なぜ裾の確率のほうを足すのかは、二重に数えることが意図されている、と理解するのが早道です。$X = 19.5$ の人は、$X > 16$ でも $X > 17$ でも $X > 18$ でも $X > 19$ でも数えられ、合計4回。実際この人の超過料金は $500 \times 4 = 2000$ 円です。重複して数えることが、そのまま加算回数を数えることになっています。
区間で切る発想は、値そのものの期待値を求めるときの癖です。ここで求めているのは値ではなく回数なので、切り方が変わります。「何回加算されるか」と読み替えた時点で、裾の確率を足す形が自然に出てきます。
本試験ではこう問われる
原問は2021年度 問題1(2)です。数値が3か所違います。
ある携帯通信キャリアの通信利用料金月額は、月内の通信利用量が20 (GB)以内であれば定額2,000円、20 (GB)を超えると500円が定額料金に加算され、それ以降1 (GB)増えるごとに500円がさらに加算されていくという。携帯通信利用者の月内の通信利用量 $X$ (GB)が平均4 (GB)の指数分布に従うとき、通信利用料金月額の期待値に最も近い数値は◻円である。なお、必要であれば、$e = 2.718$ を用いてよい。
しきい値20GB、定額2,000円、平均4GB。同じ式に入れます。
$$E[\text{料金}] = 2000 + 500 \cdot \frac{e^{-20/4}}{1 - e^{-1/4}} = 2000 + 500 \cdot \frac{e^{-5}}{1 - e^{-1/4}}$$
$e^{-5} = 0.0067414$、$e^{-1/4} = 0.77882$ なので
$$2000 + 500 \times \frac{0.0067414}{0.22118} = 2000 + 500 \times 0.030480 = 2015.24$$
選択肢は2,003から2,025まで2ないし3刻みで10個並んでおり、正解は (F) の2,015です。
原問のほうが超過分は小さくなっています。平均4GBに対してしきい値が20GB、つまり平均の5倍。
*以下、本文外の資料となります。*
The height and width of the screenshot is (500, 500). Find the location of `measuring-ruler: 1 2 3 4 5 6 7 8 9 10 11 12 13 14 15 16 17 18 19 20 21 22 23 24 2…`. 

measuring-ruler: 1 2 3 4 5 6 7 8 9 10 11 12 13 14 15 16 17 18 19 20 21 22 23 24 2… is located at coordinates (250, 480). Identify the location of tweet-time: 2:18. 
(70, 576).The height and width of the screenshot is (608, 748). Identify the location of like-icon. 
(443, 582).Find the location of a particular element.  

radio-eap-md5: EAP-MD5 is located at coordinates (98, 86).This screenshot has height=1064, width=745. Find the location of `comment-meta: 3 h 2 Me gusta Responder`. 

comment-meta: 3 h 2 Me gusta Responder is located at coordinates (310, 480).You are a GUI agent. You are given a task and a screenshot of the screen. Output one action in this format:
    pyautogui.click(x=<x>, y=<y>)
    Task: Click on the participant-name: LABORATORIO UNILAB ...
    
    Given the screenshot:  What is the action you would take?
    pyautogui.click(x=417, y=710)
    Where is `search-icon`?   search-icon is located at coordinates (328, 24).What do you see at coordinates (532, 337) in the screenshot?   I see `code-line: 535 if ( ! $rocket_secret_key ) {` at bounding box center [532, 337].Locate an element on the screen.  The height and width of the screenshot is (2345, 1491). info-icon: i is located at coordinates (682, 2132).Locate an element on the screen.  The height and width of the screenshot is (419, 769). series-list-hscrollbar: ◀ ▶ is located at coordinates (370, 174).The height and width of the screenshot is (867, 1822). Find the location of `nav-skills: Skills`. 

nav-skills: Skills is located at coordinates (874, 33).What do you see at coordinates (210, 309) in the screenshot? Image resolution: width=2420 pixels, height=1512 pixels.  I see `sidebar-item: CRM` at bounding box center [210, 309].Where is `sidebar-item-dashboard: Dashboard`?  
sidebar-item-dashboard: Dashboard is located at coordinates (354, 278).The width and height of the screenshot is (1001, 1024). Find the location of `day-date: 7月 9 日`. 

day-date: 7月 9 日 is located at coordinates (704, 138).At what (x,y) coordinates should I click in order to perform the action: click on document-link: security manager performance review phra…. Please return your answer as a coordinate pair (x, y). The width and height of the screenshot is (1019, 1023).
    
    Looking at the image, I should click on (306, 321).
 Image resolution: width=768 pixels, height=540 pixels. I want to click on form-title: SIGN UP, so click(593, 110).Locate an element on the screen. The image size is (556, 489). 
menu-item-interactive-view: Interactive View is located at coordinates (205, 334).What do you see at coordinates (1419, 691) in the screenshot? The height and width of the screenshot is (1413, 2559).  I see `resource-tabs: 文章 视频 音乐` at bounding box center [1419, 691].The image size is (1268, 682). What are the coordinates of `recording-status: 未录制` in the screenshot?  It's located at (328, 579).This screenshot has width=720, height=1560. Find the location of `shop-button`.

$e^{-5} = 0.0067$ なので、しきい値を超える人は0.7%しかいません。類題の13.5%と比べると桁が違います。
しきい値を超える確率 $e^{-(\text{しきい値})/(\text{平均})}$ が、しきい値が平均の何倍かで決まる、という構造が両方に共通しています(超過料金の期待値全体には、1GBごとの加算回数に効く分母 $1 - e^{-1/\text{平均}}$ も影響します)。類題は肩が2、原問は肩が5。
選択肢の刻みが2から3円と細かいので、$e$ の値を丸めすぎると隣の選択肢に着地します。問題文が $e = 2.718$ を指定しているのは、その桁まで揃えさせるためです。真の $e$ で計算すると2015.23、$e = 2.718$ で2015.24。どちらも同じ選択肢に入りますが、途中で3桁に丸めると危うくなります。
まとめ
- 階段状の料金は、各しきい値を超えたかどうかの指示変数の和に分解する。
- 加算回数の期待値は、各しきい値を超える確率の単純和。等差かける等比の山を迂回できる。
- $P(X > 16+k)$ は初項 $e^{-2}$、公比 $e^{-1/8}$ の等比数列。和は $e^{-2}/(1 - e^{-1/8})$。
- 区間の確率を足すのは誤り。しきい値を超えるたびに重複して数えるのが正しい。
- しきい値を超える確率は、しきい値が平均の何倍かで決まる。類題は肩が2で3576円、原問(2021年度)は肩が5で2,015円。